[ClusterLabs] Cluster is not promoting DRBD resource to master

Sun Oct 1 12:43:55 EDT 2017

On Fri, 2017-09-29 at 11:36 +0300, Octavian Ciobanu wrote:
> Hello all.
> I've encountered another strange behavior after updating to CentOS
> 7.4. The DRBD resource is no longer promote one node to Master,
> instead both nodes are stuck in Slave.
> 
> The configuration is based on 2 nodes running drbd as cluster
> resource. The resource is configured as Master/Slave.
> 
> The resource is configured with the following commands
> pcs resource create Storage-DRBD_Resource ocf:linbit:drbd
> drbd_resource="ClusterDisk" op start interval="0" timeout="240" op
> stop interval="0" timeout="120" op monitor role="Master"
> interval="10" timeout="20" op monitor role="Slave" interval="20"
> timeout="20"
> pcs resource master Storage-DRBD Storage-DRBD_Resource master-max="1" 
> master-node-max="1" clone-max="2" clone-node-max="1" notify="true"
> If I issue the drbd-admin status I get that both resources are
> UpToDate. If I stop the cluster and start resource manually it starts
> with no error and if I promote one node to Primary it is promoted
> without any fuss. So the issue, from what I see, is not with DRBD.
> 
> Any hints on how to make it work are welcome.

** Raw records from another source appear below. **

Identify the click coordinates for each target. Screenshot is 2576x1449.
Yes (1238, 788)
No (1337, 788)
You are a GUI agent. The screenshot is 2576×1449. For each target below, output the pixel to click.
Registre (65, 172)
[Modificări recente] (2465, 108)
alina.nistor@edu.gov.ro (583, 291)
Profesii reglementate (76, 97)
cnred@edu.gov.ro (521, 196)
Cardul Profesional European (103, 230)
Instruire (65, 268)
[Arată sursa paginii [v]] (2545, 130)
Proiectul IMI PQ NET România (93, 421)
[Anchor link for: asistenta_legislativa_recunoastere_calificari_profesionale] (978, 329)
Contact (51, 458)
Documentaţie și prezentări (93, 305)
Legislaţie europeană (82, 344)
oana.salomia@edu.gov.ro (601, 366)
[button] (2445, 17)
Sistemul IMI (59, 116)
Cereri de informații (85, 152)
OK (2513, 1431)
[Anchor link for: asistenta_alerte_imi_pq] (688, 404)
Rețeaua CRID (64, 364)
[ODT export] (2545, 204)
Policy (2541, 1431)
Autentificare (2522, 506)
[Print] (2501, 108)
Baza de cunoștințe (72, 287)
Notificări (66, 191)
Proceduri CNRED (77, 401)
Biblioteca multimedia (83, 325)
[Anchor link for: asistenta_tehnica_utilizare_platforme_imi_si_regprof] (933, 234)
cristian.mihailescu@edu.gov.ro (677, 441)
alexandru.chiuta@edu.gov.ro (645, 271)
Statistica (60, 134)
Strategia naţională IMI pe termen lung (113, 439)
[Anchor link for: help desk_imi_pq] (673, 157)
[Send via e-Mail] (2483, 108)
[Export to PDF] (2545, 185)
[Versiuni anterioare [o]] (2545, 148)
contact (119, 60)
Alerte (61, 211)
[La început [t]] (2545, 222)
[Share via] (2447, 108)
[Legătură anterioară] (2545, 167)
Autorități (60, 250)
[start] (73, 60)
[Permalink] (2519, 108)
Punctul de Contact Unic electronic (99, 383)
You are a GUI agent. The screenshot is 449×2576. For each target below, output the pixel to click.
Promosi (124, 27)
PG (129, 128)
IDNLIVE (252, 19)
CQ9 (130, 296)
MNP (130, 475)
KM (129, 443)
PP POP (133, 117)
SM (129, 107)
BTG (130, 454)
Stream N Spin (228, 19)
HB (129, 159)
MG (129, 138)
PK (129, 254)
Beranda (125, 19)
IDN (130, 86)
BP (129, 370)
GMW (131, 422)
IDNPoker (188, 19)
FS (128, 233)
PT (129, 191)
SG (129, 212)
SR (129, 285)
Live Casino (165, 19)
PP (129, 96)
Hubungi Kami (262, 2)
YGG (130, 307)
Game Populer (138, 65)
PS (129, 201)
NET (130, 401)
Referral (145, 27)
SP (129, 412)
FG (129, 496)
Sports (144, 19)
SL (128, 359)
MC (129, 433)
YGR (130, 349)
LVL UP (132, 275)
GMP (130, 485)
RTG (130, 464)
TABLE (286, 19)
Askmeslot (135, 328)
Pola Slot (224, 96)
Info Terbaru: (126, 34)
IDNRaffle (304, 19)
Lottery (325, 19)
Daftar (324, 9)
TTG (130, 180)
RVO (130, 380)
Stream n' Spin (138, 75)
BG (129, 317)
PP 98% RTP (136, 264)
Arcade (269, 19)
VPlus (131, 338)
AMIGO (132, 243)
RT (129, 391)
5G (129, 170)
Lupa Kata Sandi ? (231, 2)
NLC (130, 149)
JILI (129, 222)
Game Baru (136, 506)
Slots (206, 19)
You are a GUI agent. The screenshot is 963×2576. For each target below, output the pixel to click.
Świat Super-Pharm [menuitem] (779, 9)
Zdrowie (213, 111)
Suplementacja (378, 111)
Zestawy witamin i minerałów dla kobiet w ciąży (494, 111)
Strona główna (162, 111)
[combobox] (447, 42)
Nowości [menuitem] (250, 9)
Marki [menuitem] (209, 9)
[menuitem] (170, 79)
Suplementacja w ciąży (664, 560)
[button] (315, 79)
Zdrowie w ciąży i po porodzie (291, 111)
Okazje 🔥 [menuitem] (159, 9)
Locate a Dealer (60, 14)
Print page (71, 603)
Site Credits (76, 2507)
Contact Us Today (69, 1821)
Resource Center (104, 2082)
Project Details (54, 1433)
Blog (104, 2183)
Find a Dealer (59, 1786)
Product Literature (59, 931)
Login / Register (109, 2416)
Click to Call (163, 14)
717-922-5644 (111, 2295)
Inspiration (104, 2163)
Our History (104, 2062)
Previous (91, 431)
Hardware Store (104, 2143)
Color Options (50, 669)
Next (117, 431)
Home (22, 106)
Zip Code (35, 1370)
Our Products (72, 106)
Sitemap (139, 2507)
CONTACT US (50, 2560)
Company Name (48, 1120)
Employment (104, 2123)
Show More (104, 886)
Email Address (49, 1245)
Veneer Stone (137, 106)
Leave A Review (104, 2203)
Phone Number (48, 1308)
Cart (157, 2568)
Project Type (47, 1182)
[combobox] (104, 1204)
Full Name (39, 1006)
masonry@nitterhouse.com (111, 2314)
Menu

One of the nodes at the time will be the DC -- its logs will have more
"pengine:" messages. In those messages will be a list of actions to
take (or not). In this case, you'll see that it decided to "Leave" the
resource in Slave mode on both nodes. At the end of that, it will list
a PE file name (pe-input/pe-warn/pe-error).

If you grab that file, you can run "crm_simulate -Sx $FILENAME" to get
more information about the cluster's decision-making. If you use "-Ssx" 
you'll get even more information. It's not very user-friendly though;
if you can't make sense of it, attach the PE file here.